TOP TRUMPS

TrumpWhy did it take so long for the world to realise Donald Trump was a prick? Wasn’t it evident from day one? Clearly not to whoever made the rentagob Republican a business ambassador for Scotland – now withdrawn by Nicola Sturgeon; and clearly not to whoever at Aberdeen’s Robert Gordon University awarded Trump an honorary degree – now revoked. The bullish Presidential wannabe with the wacky hair has been issuing deliberately provocative statements ever since he announced his decision to run for the nomination; but did anybody really expect him to do otherwise?

His appeal in the US is not dissimilar to that of Nigel Farage here; he pitches himself as an outsider from the political elite, a man who calls a spade a spade, who says what he thinks and who hasn’t had the personality squeezed out of him by being spun into a sound-bite-spouting automaton.
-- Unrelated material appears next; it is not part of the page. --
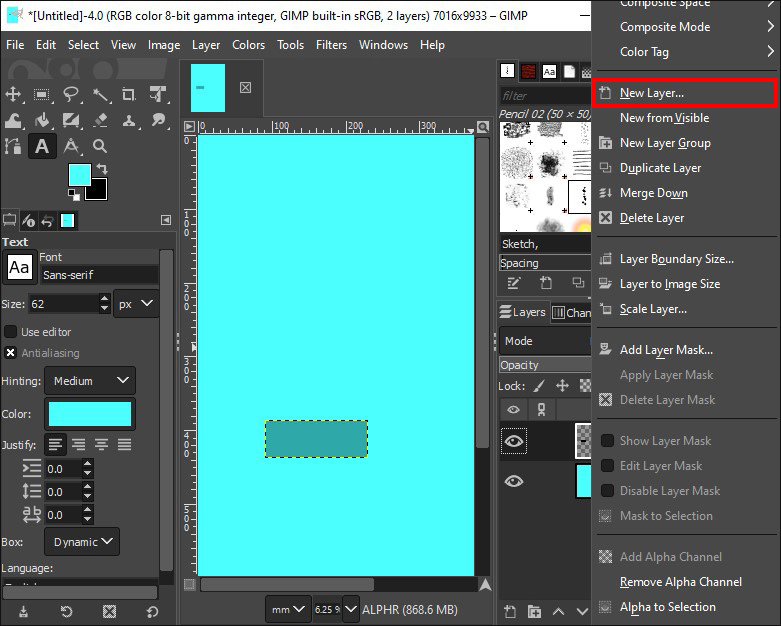
Task: Pick the Free Select lasso tool
Action: [x=71, y=94]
Politicians who have suffered the latter fate believe they are telling the moderate majority of the public what they want to hear by successfully suppressing any unfashionable opinions that might cost them votes; but Trump is also telling the public what they want to hear, albeit a specific section of that public.

By airing armchair ignorance under the media spotlight, Trump is enabling every ill-informed bigot in America to feel his neglected prejudices are not exclusive to him. He’s as thick as they are, and they’re sick of someone with a brain renting the White House. Didn’t the Founding Fathers specify all men were supposed to be born equal?

In a way, it doesn’t really matter what stupid statement Trump makes next; he knows the more he is written off, the stronger his outsider status. And he may have a point. After all, nobody gave Jeremy Corbyn a cat in hell’s chance of becoming Labour leader a few months ago, and look what happened. Corbyn also capitalised on a widespread dissatisfaction with mainstream politics and its practitioners; by selling himself as an alternative – and, lest we forget, by having the good fortune to be running against such a lame bunch of no-hopers as well – Comrade Jezza exploited the hunger for change. Trump is hardly confronted by anyone within the Republican Party possessing the clout and experience of the Democrat frontrunner Hillary Clinton, so he too is in an unexpectedly strong position.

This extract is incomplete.